### Records shown
= Beginning of Section =

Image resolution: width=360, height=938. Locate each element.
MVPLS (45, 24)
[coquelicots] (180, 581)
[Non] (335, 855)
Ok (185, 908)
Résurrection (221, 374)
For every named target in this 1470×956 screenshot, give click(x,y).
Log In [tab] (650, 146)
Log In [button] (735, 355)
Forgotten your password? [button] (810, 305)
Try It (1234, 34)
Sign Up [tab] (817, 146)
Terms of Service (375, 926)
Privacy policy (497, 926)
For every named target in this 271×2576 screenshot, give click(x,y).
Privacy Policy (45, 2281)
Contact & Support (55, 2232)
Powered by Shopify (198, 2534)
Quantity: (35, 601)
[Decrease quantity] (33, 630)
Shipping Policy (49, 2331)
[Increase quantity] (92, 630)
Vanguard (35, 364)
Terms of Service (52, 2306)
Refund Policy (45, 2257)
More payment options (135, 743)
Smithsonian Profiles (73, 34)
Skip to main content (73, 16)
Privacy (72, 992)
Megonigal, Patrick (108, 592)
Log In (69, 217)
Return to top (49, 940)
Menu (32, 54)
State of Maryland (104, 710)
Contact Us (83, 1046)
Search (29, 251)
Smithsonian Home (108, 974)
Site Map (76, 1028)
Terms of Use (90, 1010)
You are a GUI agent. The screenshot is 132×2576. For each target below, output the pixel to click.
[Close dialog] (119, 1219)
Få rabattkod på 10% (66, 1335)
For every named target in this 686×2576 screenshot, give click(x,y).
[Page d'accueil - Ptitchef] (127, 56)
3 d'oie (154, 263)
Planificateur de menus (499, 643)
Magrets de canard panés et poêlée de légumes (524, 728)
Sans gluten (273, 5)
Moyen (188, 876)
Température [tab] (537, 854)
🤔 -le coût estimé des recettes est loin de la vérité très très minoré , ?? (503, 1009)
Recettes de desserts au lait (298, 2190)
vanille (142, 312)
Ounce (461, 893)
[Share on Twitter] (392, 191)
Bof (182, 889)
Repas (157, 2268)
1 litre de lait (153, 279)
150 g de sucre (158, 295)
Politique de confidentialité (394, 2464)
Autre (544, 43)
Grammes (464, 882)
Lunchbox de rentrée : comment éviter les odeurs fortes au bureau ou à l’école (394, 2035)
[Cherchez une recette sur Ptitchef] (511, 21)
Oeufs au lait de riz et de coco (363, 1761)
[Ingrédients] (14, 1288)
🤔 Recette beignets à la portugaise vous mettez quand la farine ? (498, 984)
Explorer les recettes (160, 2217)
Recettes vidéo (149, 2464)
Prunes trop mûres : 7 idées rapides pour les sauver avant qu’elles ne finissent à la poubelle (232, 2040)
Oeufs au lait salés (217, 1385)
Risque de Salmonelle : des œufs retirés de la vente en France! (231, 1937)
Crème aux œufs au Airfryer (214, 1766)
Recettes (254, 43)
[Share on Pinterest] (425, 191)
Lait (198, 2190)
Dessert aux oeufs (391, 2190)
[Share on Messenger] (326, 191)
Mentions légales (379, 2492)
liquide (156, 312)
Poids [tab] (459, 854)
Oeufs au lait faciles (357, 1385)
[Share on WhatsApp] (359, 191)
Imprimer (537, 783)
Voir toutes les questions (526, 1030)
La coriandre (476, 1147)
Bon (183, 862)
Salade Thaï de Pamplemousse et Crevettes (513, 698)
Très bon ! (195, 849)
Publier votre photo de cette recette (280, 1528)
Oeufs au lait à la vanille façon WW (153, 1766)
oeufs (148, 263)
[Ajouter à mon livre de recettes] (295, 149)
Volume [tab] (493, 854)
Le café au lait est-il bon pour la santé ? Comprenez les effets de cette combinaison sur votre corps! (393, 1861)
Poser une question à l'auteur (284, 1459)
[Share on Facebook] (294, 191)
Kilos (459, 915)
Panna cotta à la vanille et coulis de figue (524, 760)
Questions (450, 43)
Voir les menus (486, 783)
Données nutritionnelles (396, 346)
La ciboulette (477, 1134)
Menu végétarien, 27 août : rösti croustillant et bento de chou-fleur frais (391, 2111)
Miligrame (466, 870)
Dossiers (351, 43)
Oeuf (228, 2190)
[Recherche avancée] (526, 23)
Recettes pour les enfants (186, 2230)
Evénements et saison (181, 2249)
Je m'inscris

= End of Section =

### What is being asked
Reproduce the records above exactly. Leave nothing out.

### Task response
Image resolution: width=360, height=938. Locate each element.
MVPLS (45, 24)
[coquelicots] (180, 581)
[Non] (335, 855)
Ok (185, 908)
Résurrection (221, 374)
For every named target in this 1470×956 screenshot, give click(x,y).
Log In [tab] (650, 146)
Log In [button] (735, 355)
Forgotten your password? [button] (810, 305)
Try It (1234, 34)
Sign Up [tab] (817, 146)
Terms of Service (375, 926)
Privacy policy (497, 926)
For every named target in this 271×2576 screenshot, give click(x,y).
Privacy Policy (45, 2281)
Contact & Support (55, 2232)
Powered by Shopify (198, 2534)
Quantity: (35, 601)
[Decrease quantity] (33, 630)
Shipping Policy (49, 2331)
[Increase quantity] (92, 630)
Vanguard (35, 364)
Terms of Service (52, 2306)
Refund Policy (45, 2257)
More payment options (135, 743)
Smithsonian Profiles (73, 34)
Skip to main content (73, 16)
Privacy (72, 992)
Megonigal, Patrick (108, 592)
Log In (69, 217)
Return to top (49, 940)
Menu (32, 54)
State of Maryland (104, 710)
Contact Us (83, 1046)
Search (29, 251)
Smithsonian Home (108, 974)
Site Map (76, 1028)
Terms of Use (90, 1010)
You are a GUI agent. The screenshot is 132×2576. For each target below, output the pixel to click.
[Close dialog] (119, 1219)
Få rabattkod på 10% (66, 1335)
For every named target in this 686×2576 screenshot, give click(x,y).
[Page d'accueil - Ptitchef] (127, 56)
3 d'oie (154, 263)
Planificateur de menus (499, 643)
Magrets de canard panés et poêlée de légumes (524, 728)
Sans gluten (273, 5)
Moyen (188, 876)
Température [tab] (537, 854)
🤔 -le coût estimé des recettes est loin de la vérité très très minoré , ?? (503, 1009)
Recettes de desserts au lait (298, 2190)
vanille (142, 312)
Ounce (461, 893)
[Share on Twitter] (392, 191)
Bof (182, 889)
Repas (157, 2268)
1 litre de lait (153, 279)
150 g de sucre (158, 295)
Politique de confidentialité (394, 2464)
Autre (544, 43)
Grammes (464, 882)
Lunchbox de rentrée : comment éviter les odeurs fortes au bureau ou à l’école (394, 2035)
[Cherchez une recette sur Ptitchef] (511, 21)
Oeufs au lait de riz et de coco (363, 1761)
[Ingrédients] (14, 1288)
🤔 Recette beignets à la portugaise vous mettez quand la farine ? (498, 984)
Explorer les recettes (160, 2217)
Recettes vidéo (149, 2464)
Prunes trop mûres : 7 idées rapides pour les sauver avant qu’elles ne finissent à la poubelle (232, 2040)
Oeufs au lait salés (217, 1385)
Risque de Salmonelle : des œufs retirés de la vente en France! (231, 1937)
Crème aux œufs au Airfryer (214, 1766)
Recettes (254, 43)
[Share on Pinterest] (425, 191)
Lait (198, 2190)
Dessert aux oeufs (391, 2190)
[Share on Messenger] (326, 191)
Mentions légales (379, 2492)
liquide (156, 312)
Poids [tab] (459, 854)
Oeufs au lait faciles (357, 1385)
[Share on WhatsApp] (359, 191)
Imprimer (537, 783)
Voir toutes les questions (526, 1030)
La coriandre (476, 1147)
Bon (183, 862)
Salade Thaï de Pamplemousse et Crevettes (513, 698)
Très bon ! (195, 849)
Publier votre photo de cette recette (280, 1528)
Oeufs au lait à la vanille façon WW (153, 1766)
oeufs (148, 263)
[Ajouter à mon livre de recettes] (295, 149)
Volume [tab] (493, 854)
Le café au lait est-il bon pour la santé ? Comprenez les effets de cette combinaison sur votre corps! (393, 1861)
Poser une question à l'auteur (284, 1459)
[Share on Facebook] (294, 191)
Kilos (459, 915)
Panna cotta à la vanille et coulis de figue (524, 760)
Questions (450, 43)
Voir les menus (486, 783)
Données nutritionnelles (396, 346)
La ciboulette (477, 1134)
Menu végétarien, 27 août : rösti croustillant et bento de chou-fleur frais (391, 2111)
Miligrame (466, 870)
Dossiers (351, 43)
Oeuf (228, 2190)
[Recherche avancée] (526, 23)
Recettes pour les enfants (186, 2230)
Evénements et saison (181, 2249)
Je m'inscris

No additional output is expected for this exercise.